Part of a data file
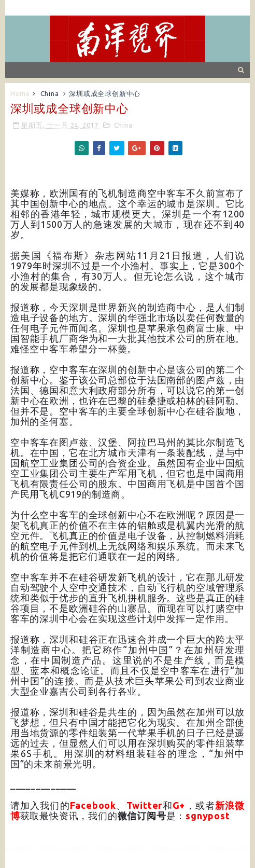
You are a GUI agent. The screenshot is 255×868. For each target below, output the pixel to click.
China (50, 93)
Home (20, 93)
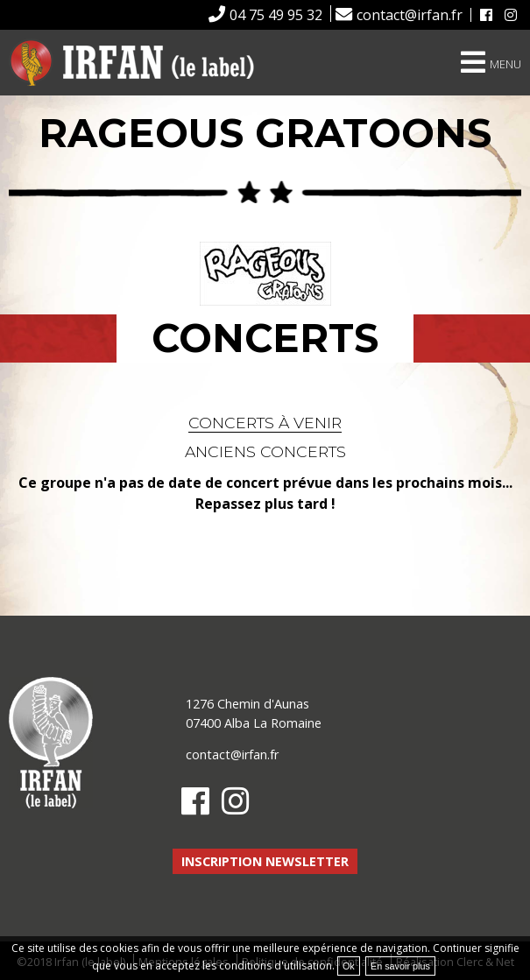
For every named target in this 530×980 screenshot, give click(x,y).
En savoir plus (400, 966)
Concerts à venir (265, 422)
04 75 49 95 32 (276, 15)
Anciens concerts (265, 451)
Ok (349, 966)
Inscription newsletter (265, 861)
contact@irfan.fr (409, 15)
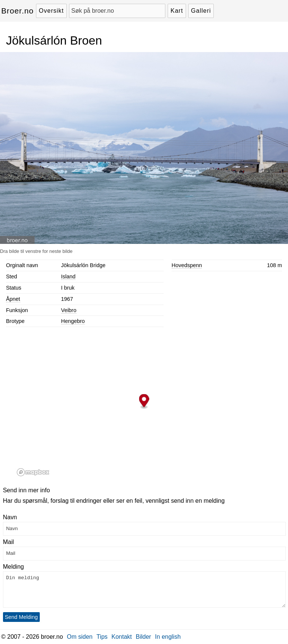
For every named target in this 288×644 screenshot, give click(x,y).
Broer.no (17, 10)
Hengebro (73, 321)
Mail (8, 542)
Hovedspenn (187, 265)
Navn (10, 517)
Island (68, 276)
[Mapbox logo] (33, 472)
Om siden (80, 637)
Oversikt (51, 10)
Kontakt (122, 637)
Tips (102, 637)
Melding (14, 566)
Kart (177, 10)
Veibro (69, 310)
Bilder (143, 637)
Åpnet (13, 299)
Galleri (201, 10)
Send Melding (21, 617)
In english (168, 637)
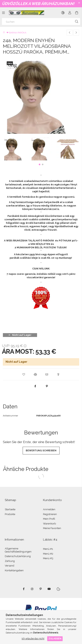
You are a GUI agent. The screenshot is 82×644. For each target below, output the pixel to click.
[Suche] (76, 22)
---
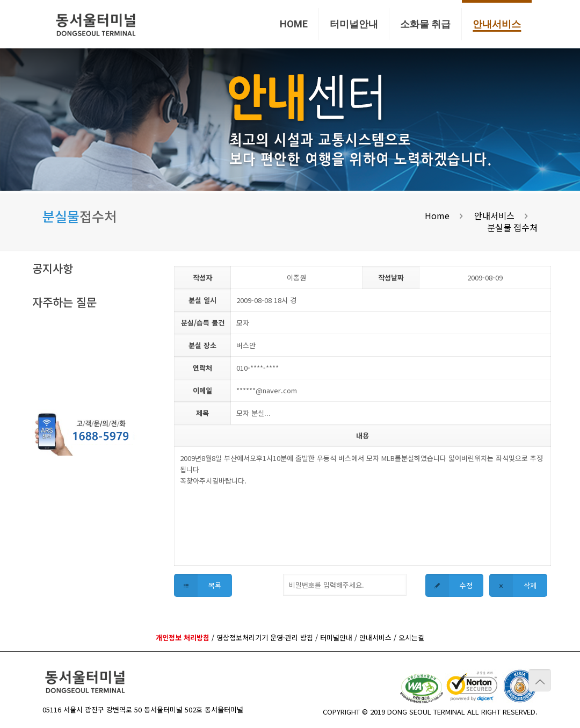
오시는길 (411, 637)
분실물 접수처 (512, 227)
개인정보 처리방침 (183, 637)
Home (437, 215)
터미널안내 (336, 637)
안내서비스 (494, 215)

• [PROBLEM TO WORK ON] List every line in the records above that contains the string "this", treating uppercase and lowercase letters as different.

• [EXERCISE SOLUTION]
For every named target in this 530×980 screenshot, give click(x,y).
For every named target in this 288×644 screenshot, give click(x,y).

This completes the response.